* **WHAT IS EXPECTED**:
Gather every line in the rows below that contains the string "height", and list them.

* **DATASET RECORDS**:
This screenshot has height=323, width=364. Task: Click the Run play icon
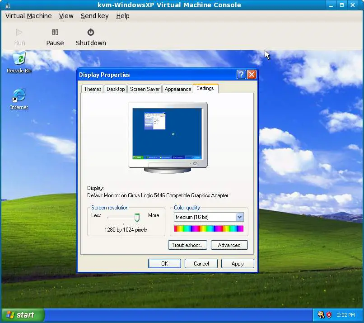[x=19, y=32]

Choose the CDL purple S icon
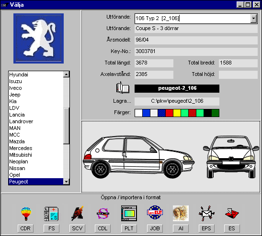tap(103, 214)
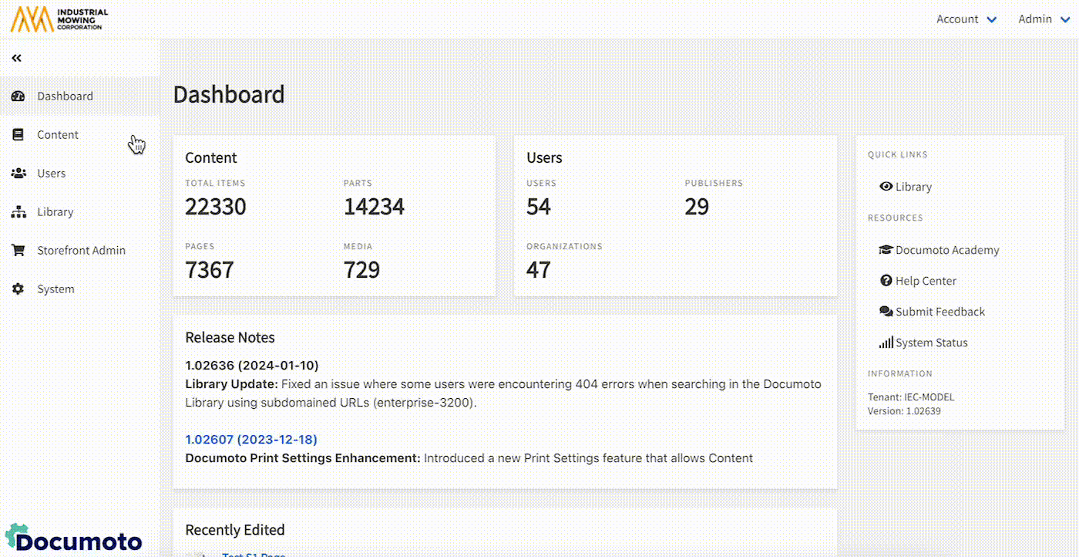Click the eye icon beside Library quick link
Screen dimensions: 1079x557
coord(886,187)
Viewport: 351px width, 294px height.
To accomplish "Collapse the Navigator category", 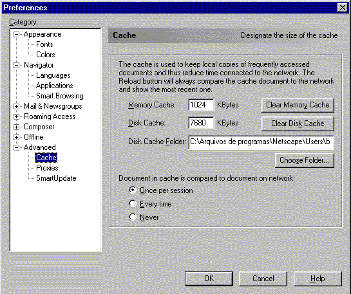I will point(16,65).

* **RESULT OF THE EXERCISE**:
This screenshot has height=323, width=364. Task: Click the Run play icon
Viewport: 351px width, 294px height.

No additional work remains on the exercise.